Excerpts from a dataset
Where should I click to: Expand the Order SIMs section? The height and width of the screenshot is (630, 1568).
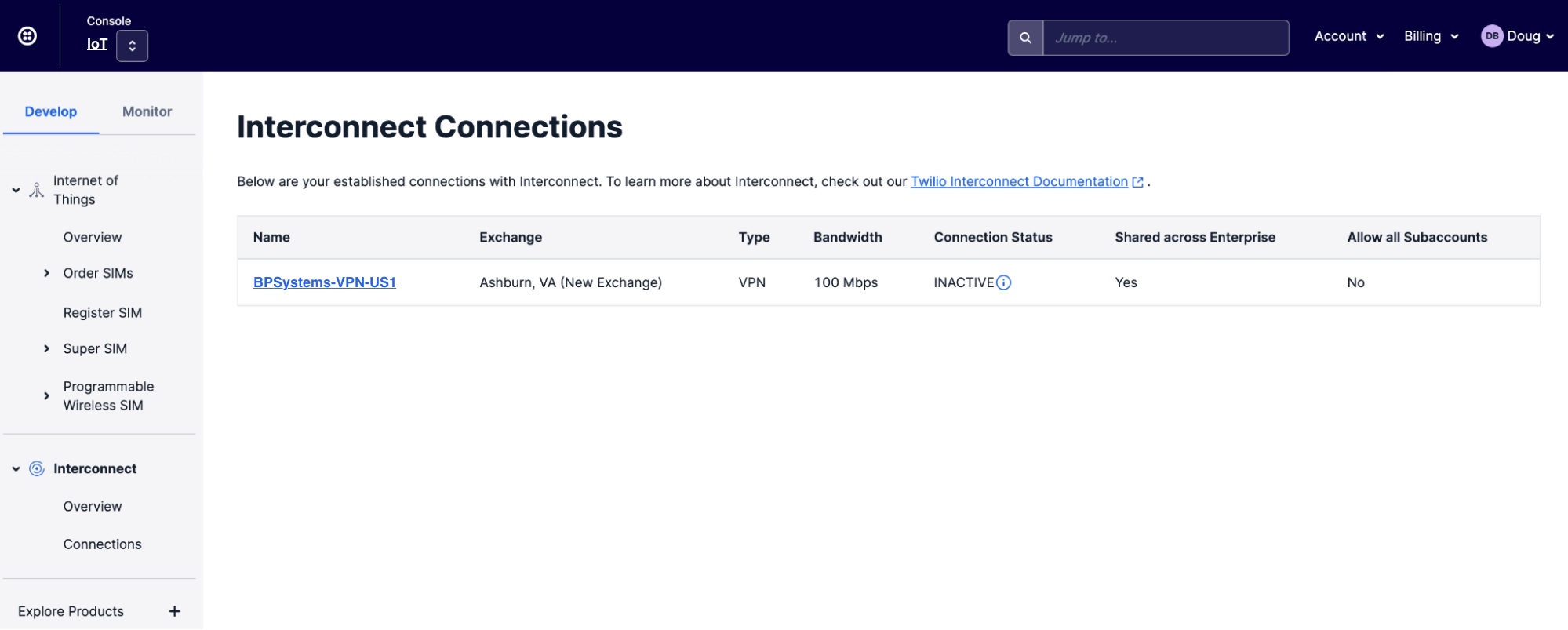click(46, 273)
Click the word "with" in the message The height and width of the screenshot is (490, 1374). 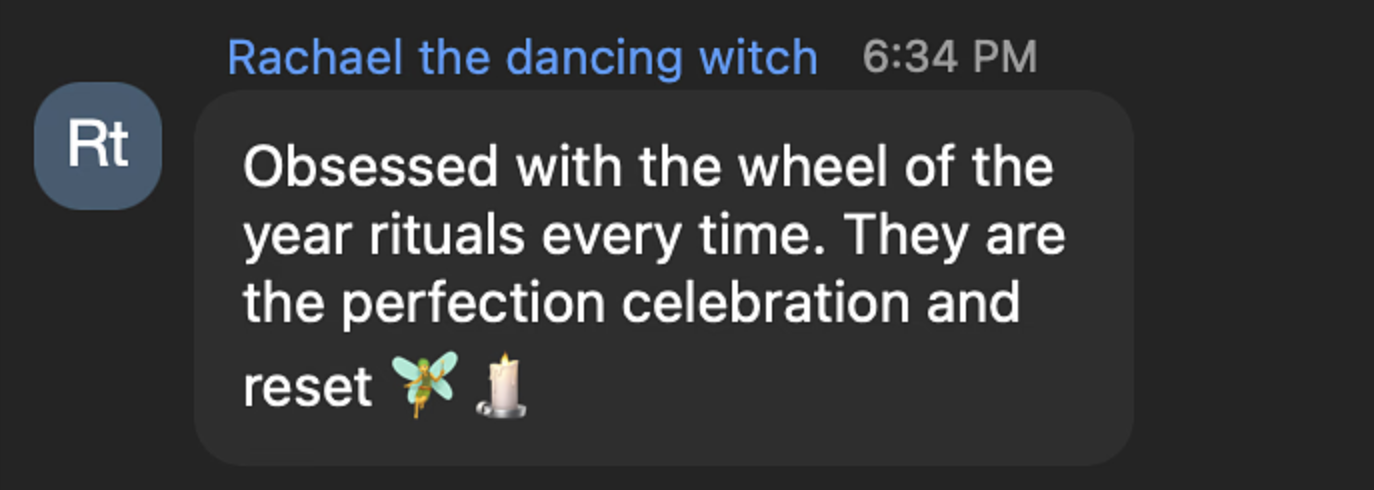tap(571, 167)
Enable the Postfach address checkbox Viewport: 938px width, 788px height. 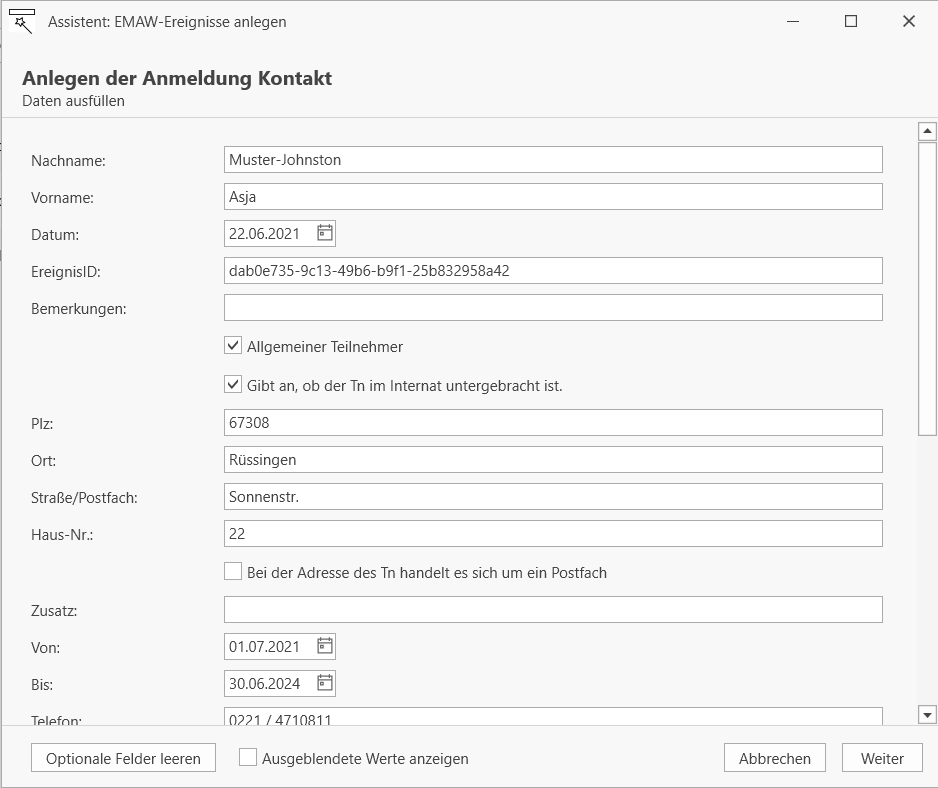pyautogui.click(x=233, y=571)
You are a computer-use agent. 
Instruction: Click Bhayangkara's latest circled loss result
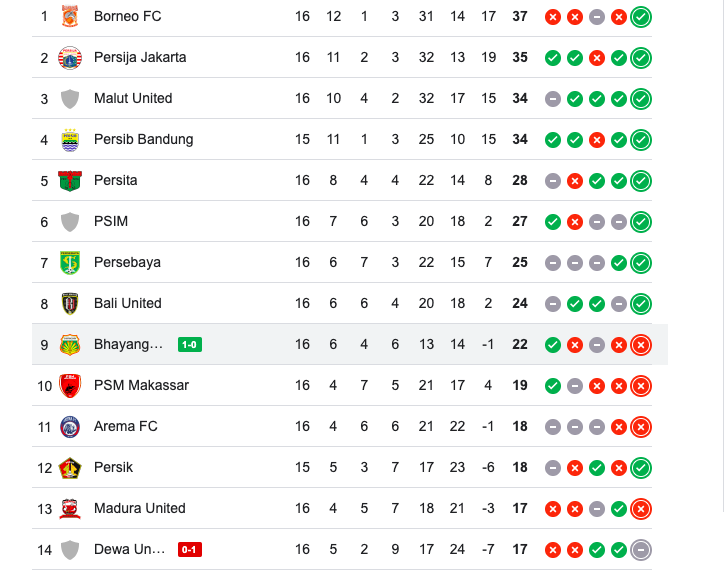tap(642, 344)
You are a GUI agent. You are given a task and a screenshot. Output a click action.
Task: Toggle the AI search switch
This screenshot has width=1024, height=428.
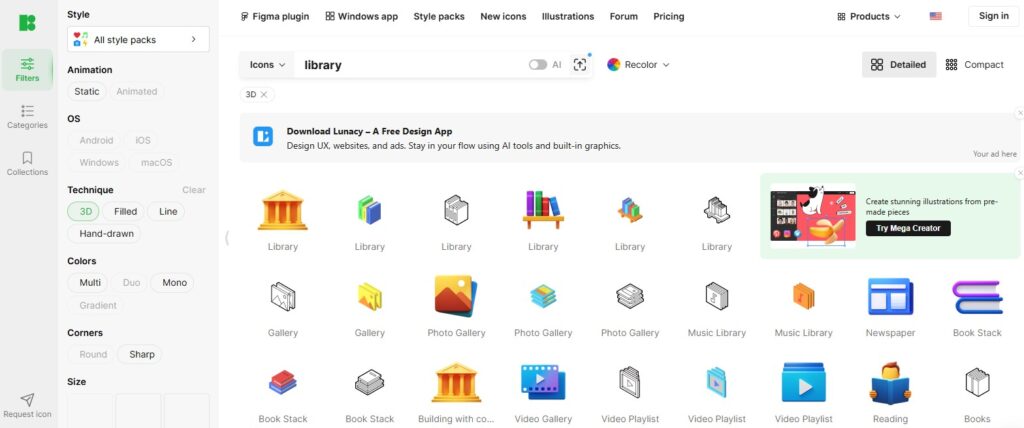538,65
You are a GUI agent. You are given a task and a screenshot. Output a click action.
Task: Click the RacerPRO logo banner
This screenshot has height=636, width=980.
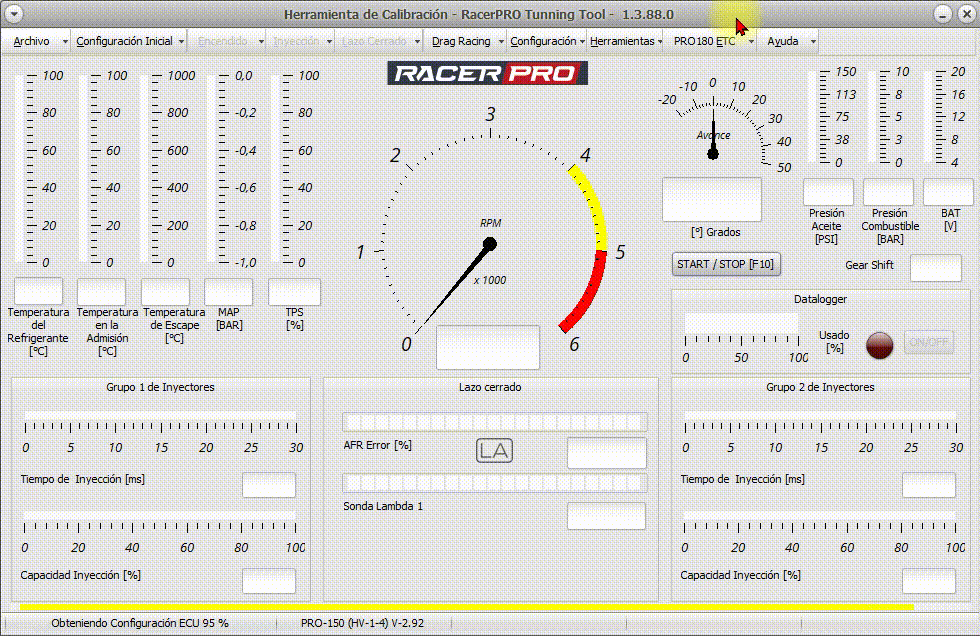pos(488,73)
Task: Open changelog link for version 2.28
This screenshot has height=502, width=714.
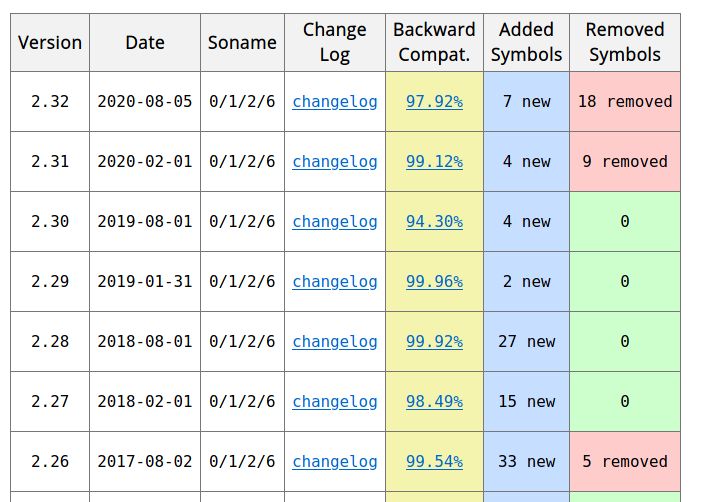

_The task_
An exact copy is needed of every line from the line containing "Task: Click the RacerPRO logo banner" to the last line of the records; pictures stay out of it.

_Task solution_
Task: Click the RacerPRO logo banner
This screenshot has height=636, width=980.
pos(488,73)
Task: Open changelog link for version 2.28
This screenshot has height=502, width=714.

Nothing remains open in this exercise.